Notice that the diff-in-diff linear model in Equation (1) can be seen as a specific case of a linear model with many fixed-effects. We can use the command reghdfe and the option absorb() to run this type of regression, which we saw in Module 13. We can also use the command areg alongside the option absorb() which has the same syntax. In either case, don’t forget to list the fixed-effects in absorb() to avoid seeing them in the regression output!

Recall that we can create fixed-effects with the i. operator and interactions with the # operator.

areg logearn treated#2003.year i.year, absorb(workerid)

This says that, on average, workers who entered the program received 18 percentage points more earnings relative to a counterfactual scenario where they never entered the program (which in this case is captured by the control units). How did we get this interpretation? Recall that OLS estimates are interpreted as a 1 unit increase in the independent variable: a 1 unit increase of \(D_i \mathbf{1}\{t=1\}\) corresponds to those who started receiving treatment at \(t=1\). Furthermore, the dependent variable is in log scale, so a 0.18 increase corresponds to a 18 percentage point increase in earnings.

16.3.1 Adding Covariates

The first thing to notice is that our regression specification in Equation (1) involves worker fixed-effects \(\alpha_i\). This means that every worker characteristic that is fixed over time (for example, sex at birth) will be absorbed by the fixed-effects \(\alpha_i\). Therefore, if we added characteristics such as sex and race as covariates, those would be omitted from the regression due to perfect collinearity.

This means that we can add covariates to the extent that they are time varying by nature (e.g. tenure, experience), or are trends based on fixed characteristics (e.g. time dummies interacted with sex). We refer to the latter as covariate-specific trends.

Algebraically, we obtain a specification that is very similar to Equation (1): \[ y_{it} = \beta D_i \mathbf{1}\{t=1\} + \gamma X_{it} + \lambda_t + \alpha_i + e_{it} \tag{2} \]

where \(X_{it}\) is a time-varying characteristic of worker \(i\) and time \(t\).

16.4 Multiple Time Periods

In keeping only the years 2002 and 2003, we have excluded substantial information from our analysis. We may want to keep our data set at its original state, with all its years.

A very natural approach to extending this to multiple time periods is to attempt to get the average effect across all post-treatment time periods. For example, it may be that the effects of the training program decay over time, but we are interested in the average effect. We may think of maintaining the parallel trends assumption in a model like this:

\[ y_{it} = \beta D_i \mathbf{1}\{t\geq 1\} + \lambda_t + \alpha_i + e_{it} \tag{3} \]

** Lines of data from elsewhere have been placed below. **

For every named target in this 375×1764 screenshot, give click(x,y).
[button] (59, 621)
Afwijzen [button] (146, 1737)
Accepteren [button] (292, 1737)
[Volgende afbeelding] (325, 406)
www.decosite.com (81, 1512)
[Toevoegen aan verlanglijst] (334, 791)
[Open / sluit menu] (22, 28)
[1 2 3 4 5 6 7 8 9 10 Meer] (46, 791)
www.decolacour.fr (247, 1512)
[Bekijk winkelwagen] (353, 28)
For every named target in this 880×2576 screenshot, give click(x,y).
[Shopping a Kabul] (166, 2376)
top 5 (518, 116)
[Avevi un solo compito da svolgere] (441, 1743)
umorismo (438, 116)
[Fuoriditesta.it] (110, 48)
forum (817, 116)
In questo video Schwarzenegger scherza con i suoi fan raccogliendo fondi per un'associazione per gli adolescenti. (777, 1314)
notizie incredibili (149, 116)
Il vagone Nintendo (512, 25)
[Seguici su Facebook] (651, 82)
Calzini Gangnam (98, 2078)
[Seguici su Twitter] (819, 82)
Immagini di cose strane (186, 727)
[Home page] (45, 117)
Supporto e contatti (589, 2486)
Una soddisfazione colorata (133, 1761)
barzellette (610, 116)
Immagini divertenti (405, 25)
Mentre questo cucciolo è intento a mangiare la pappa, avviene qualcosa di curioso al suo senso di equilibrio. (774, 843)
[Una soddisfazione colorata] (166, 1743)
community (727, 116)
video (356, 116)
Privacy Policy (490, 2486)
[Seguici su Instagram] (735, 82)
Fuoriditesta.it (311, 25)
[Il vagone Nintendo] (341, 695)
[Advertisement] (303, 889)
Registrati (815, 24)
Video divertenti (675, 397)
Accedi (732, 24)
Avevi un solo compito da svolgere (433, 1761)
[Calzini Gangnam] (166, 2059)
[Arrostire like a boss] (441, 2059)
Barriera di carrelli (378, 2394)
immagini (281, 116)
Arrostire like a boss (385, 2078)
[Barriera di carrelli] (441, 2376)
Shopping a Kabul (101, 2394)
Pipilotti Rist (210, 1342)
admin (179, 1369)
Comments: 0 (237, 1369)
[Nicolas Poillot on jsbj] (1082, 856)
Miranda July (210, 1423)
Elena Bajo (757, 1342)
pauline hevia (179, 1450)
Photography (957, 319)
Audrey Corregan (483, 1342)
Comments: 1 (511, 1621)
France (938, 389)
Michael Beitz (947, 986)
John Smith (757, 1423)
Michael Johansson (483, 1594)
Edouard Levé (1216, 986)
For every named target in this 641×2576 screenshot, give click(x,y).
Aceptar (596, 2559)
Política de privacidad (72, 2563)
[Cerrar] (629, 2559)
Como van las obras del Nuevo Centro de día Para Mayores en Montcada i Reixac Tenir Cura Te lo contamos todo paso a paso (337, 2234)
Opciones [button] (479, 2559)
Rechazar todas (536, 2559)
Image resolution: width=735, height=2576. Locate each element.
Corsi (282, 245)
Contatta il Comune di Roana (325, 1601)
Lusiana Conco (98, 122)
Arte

where the \(\beta\) corresponds now to all time periods after the year in which treatment was applied: \(t\geq 1\). Some people rename \(D_i \mathbf{1}\{t\geq 1\}\) to \(D_{it}\), where \(D_{it}\) is simply a variable that takes 0 before any treatment and 1 for those who are being treated at that particular time \(t\). This is known as the Two-Way Fixed-Effects (TWFE) Model . It receives this name because we are including unit fixed-effects, time fixed-effects, and our treatment status.

Let’s load our fake data set again and estimate a TWFE model step-by-step.

* Load data
clear* 
use fake_data, clear 

* Generate log-earnings
generate logearn = log(earnings)

Remember that now we need to create \(\mathbf{1}\{t\geq 1\}\), a dummy equal to 1 for all years following the year in which the treatment was administered. In our example, we need to create a dummy variable taking value 1 for all years greater than or equal to 2003.

generate post2003 = year>=2003

We can again use areg or reghdfe to estimate Equation (3), but remember to use the new post2003 dummy variable.

areg logearn 1.treated#1.post2003 i.year, absorb(workerid)

The results say that a 1 unit increase in \(D_i \mathbf{1}\{t\geq 1\}\) corresponds to a 0.07 increase in log-earnings on average. That 1 unit increase only occurs for those who start receiving treatment in 2003. Given that the outcome is in a log scale, we interpret these results in percentage points. Therefore, the coefficient of interest says that those who started treatment in 2003 received, on average, a 7 percentage point increase in earnings.

In this fake data set, everyone either starts treatment at year 2003 or does not enter the program at all. However, when there is variation in the timing of the treatment (i.e. people entering the training program earlier than others), a regression using this model may fail to capture the true parameter of interest. For a reference, see this paper.

16.5 Event Studies

The natural extension of the previous section, which is the standard approach today, is to estimate different treatment effects depending on the time period.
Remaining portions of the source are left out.